Gladys Nilsson

Gladys Nilsson. Photograph: Wm. H. Bengtson. Courtesy of Pentimenti Productions.

b. 1940

As a teenager, Nilsson attended after-school classes and lectures at the School of the Art Institute of Chicago (SAIC). When she began to think about college, SAIC felt like the natural choice and was the only school for which she submitted an application. As a student, she frequently visited the Art Institute of Chicago and was particularly fascinated with A Sunday on the Island of La Grande Jatte by Georges Seurat, delighting in the artist’s mixing of colors and compositional organization. Similar to Seurat, Nilsson’s works present intricate and enigmatic dramas animated by stylized characters. The densely layered content of her paintings, however, places her closer to the Northern Renaissance painter Hieronymus Bosch, as her figures engage in scenes of courtship, gastronomic delights, and narcissistic passions. In addition to art historical references, Nilsson addresses vernacular imagery and autobiographical concerns with a playful and often ironic tone.

Nilsson’s exhibition history is extensive. She was a member of the Hairy Who and exhibited at the Hyde Park Art Center alongside James Falconer, Art Green, Suellen Rocca, Karl Wirsum, and her husband, Jim Nutt. While completing her undergraduate degree, she primarily used oil paints, but she shifted to more portable and flexible watercolors when she became pregnant with her son Claude in 1961. Today, Nilsson is recognized as a premier watercolorist, but she has also experimented with several mediums, including silver ink on black paper and acrylic on canvas.

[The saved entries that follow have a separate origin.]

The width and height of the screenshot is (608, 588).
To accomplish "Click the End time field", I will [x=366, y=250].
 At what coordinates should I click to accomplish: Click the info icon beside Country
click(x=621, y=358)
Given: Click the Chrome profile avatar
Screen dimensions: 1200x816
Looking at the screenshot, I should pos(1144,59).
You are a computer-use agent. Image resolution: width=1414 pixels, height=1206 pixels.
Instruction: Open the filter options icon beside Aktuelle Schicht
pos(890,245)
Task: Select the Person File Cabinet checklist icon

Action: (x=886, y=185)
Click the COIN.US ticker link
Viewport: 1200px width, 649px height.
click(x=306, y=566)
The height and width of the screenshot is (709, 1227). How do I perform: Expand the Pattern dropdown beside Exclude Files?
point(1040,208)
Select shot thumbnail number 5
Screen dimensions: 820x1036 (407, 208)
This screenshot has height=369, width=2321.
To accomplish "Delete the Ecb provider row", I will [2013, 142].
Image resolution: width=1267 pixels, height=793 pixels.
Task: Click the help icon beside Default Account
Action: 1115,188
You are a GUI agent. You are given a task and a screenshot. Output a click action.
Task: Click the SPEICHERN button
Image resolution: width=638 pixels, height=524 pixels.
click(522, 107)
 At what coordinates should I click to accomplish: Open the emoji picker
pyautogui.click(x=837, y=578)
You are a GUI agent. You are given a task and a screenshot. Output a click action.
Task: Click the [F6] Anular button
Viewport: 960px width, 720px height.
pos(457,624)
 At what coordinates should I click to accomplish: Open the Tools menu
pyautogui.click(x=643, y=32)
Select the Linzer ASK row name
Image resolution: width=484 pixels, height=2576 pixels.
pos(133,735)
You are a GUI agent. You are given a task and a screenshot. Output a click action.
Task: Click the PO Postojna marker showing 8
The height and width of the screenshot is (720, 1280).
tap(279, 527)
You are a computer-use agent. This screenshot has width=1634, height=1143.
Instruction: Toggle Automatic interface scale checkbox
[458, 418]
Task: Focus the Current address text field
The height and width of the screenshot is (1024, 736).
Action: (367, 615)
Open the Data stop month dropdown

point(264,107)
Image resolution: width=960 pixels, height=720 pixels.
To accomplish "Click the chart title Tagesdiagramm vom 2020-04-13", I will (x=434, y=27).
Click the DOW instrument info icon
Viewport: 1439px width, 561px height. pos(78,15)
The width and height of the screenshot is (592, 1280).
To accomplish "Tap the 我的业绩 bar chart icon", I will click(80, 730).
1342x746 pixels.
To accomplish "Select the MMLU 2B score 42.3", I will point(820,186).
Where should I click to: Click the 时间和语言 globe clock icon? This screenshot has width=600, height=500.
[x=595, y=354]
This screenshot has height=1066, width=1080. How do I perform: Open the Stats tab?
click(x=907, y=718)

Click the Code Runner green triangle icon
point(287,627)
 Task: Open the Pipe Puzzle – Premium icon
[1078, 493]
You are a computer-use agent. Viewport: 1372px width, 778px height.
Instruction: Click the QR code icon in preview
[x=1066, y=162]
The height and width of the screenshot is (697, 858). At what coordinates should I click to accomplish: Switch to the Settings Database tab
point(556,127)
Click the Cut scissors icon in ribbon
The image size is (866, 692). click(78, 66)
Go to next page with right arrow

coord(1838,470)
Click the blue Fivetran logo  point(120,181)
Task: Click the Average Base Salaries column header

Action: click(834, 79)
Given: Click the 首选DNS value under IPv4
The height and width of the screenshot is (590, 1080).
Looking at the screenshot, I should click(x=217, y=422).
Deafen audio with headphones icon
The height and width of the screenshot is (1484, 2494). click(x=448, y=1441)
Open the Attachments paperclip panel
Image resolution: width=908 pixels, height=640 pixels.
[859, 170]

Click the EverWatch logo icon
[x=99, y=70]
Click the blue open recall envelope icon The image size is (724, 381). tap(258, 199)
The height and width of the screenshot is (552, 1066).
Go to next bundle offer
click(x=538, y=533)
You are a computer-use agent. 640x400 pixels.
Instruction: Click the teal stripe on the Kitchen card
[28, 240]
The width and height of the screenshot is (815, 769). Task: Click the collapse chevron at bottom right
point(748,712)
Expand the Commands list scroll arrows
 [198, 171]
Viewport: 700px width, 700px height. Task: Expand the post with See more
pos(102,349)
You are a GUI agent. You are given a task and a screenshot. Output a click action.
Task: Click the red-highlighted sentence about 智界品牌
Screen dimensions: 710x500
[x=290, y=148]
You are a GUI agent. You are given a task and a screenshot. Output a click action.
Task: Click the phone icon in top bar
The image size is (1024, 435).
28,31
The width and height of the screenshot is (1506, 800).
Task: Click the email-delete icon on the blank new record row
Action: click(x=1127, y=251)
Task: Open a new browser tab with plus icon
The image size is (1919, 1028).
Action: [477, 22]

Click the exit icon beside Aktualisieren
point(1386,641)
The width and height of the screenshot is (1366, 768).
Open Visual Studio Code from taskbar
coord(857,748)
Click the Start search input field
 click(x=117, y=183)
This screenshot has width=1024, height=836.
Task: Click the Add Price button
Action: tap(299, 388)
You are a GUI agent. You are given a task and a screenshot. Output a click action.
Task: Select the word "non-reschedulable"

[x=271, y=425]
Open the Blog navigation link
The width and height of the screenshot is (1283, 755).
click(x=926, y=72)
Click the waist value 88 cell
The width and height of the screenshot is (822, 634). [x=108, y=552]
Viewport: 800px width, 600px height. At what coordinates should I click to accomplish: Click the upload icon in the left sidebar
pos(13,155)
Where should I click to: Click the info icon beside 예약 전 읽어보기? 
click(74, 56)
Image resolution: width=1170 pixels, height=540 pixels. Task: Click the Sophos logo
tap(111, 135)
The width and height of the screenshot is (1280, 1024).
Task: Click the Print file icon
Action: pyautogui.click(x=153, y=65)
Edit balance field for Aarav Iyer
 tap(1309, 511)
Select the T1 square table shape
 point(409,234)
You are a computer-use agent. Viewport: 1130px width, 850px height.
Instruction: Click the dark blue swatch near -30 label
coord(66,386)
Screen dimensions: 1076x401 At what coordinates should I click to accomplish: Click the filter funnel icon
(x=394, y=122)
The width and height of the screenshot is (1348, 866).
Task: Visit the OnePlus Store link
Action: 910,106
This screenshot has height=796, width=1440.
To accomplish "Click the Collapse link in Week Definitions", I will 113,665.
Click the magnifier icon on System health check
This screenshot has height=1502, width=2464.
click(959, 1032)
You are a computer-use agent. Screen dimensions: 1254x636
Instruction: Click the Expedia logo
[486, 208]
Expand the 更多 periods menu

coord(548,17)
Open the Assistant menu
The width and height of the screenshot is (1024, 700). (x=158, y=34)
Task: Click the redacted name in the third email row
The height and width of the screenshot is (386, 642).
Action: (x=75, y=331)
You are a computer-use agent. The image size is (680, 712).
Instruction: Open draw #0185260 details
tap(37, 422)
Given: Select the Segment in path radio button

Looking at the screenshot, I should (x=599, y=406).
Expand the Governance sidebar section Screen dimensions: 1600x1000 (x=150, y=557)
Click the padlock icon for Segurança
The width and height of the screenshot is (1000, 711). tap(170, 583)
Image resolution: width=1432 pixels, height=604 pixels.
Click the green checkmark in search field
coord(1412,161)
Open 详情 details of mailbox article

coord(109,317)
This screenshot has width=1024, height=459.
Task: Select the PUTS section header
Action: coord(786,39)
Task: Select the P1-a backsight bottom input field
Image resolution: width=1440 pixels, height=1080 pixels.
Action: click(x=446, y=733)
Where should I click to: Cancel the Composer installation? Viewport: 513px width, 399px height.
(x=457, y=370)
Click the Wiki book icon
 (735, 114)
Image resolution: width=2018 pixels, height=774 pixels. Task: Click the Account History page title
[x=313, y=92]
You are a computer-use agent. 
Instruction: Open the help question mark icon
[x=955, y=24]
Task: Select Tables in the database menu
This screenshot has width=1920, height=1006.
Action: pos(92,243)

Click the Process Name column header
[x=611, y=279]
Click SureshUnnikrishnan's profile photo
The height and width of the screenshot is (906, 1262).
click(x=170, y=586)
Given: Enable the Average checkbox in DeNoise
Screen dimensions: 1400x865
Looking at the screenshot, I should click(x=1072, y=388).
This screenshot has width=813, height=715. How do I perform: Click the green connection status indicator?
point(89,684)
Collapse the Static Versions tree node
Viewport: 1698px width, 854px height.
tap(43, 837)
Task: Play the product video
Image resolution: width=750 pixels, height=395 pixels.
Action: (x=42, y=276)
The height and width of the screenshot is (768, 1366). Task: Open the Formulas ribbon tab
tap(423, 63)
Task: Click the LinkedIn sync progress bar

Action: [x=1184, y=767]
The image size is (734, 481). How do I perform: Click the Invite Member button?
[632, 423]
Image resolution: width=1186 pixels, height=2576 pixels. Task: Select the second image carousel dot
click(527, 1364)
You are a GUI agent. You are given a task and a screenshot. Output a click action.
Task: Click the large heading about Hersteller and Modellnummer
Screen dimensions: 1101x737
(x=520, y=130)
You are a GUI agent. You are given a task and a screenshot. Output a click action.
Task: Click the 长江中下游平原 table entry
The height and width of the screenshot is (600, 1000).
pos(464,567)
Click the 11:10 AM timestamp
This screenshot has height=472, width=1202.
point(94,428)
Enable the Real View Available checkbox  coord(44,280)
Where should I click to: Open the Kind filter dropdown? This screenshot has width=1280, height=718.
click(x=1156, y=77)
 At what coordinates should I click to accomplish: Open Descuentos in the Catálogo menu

In the 1960s, Nilsson became intrigued by the female form, which she perceived as both a spectacle and a source of power and humor. In the 1970s, both her life in Chicago and her travels abroad featured heavily in the content of her work, as she drew upon images and scenes from her own life. After a residency at Arizona State University in the 1990s, Nilsson returned to experimenting with monotypes and etchings. Her recent works combine her characteristic attention to minutiae with casual, gestural elements.

Nilsson met Jim Nutt in her third year at SAIC; they famously spotted each other across the school’s cafeteria and were married six months later, in 1961. Following the success of the Hairy Who exhibitions in the late 1960s, the couple moved to Sacramento in 1969 after Nutt received an offer to teach drawing at Sacramento State College. Nilsson later reflected that she felt a markedly more gendered atmosphere in California as compared to her experience in Chicago, where she had felt viewed as an equal to her male contemporaries.

Gladys Nilsson and Jim Nutt returned to Chicago in 1976 and settled in Wilmette, IL, where they reside today. In 1990, Nilsson began to teach courses at SAIC; she remains on the SAIC faculty in the Department of Painting and Drawing.

Featured Work

Girl in the Arbor #13 is the last collage in a series of works in which a woman sits on a wooden chair nestled beneath a canopy of trees. Throughout the series, swimming around her, and embellishing her body, are a jumble of objects cut from the glossy pages of Vogue magazine and books on the history of art. This isn’t the artist’s first foray into collage, as cut-outs appeared in her work exhibited at the Hyde Park Art Center in the 1960s. Nilsson’s childhood hobby of cutting out paper dolls also resonates playfully in these vibrant collages.

In the center of the composition, a large woman wraps her fluid body around two green tree trunks—or did the trees sprout up while she sat? Her serene face is a reproduction of a drawing by Leonardo da Vinci from the Royal Collection. A sleeping man from a Goya etching uses her round bottom as a pillow, while the rest of her body is adorned with an absurd number of zippers, belts, buckles, and chains expertly cut from Vogue. These accessories hinder her movement and reveal their impracticality: her legs are ensnared by a string of red beads; one of her ankles is tethered and wrapped in leather belts; and the other is bleeding what appears to be bright, red nail polish as a butterfly bandages her vulnerable, and poetic, Achilles heel.

The forest floor below her, comprised of text about snakes torn from the book Snakes of the American West, suggests a biblical read of the figure and the various luxuries dripping from the trees like ripened fruit. It is tempting to ascribe meaning to the playfully collaged elements; instead one might simply enjoy the wonderfully bizarre and often humorous relationships among the cut-outs. For instance, in the bottom right corner, situated next to a cutout of the Pisa cathedral and an architectural column which comically stands in for the famous leaning tower, is a Greek bronze head. The classical head seems to comprehend her tragic fate as the proxy Leaning Tower of Pisa teeters above her at an exaggerated angle. Clever juxtapositions such as these abound in this collage and happily require the viewer to return for further exploration and delightful discovery.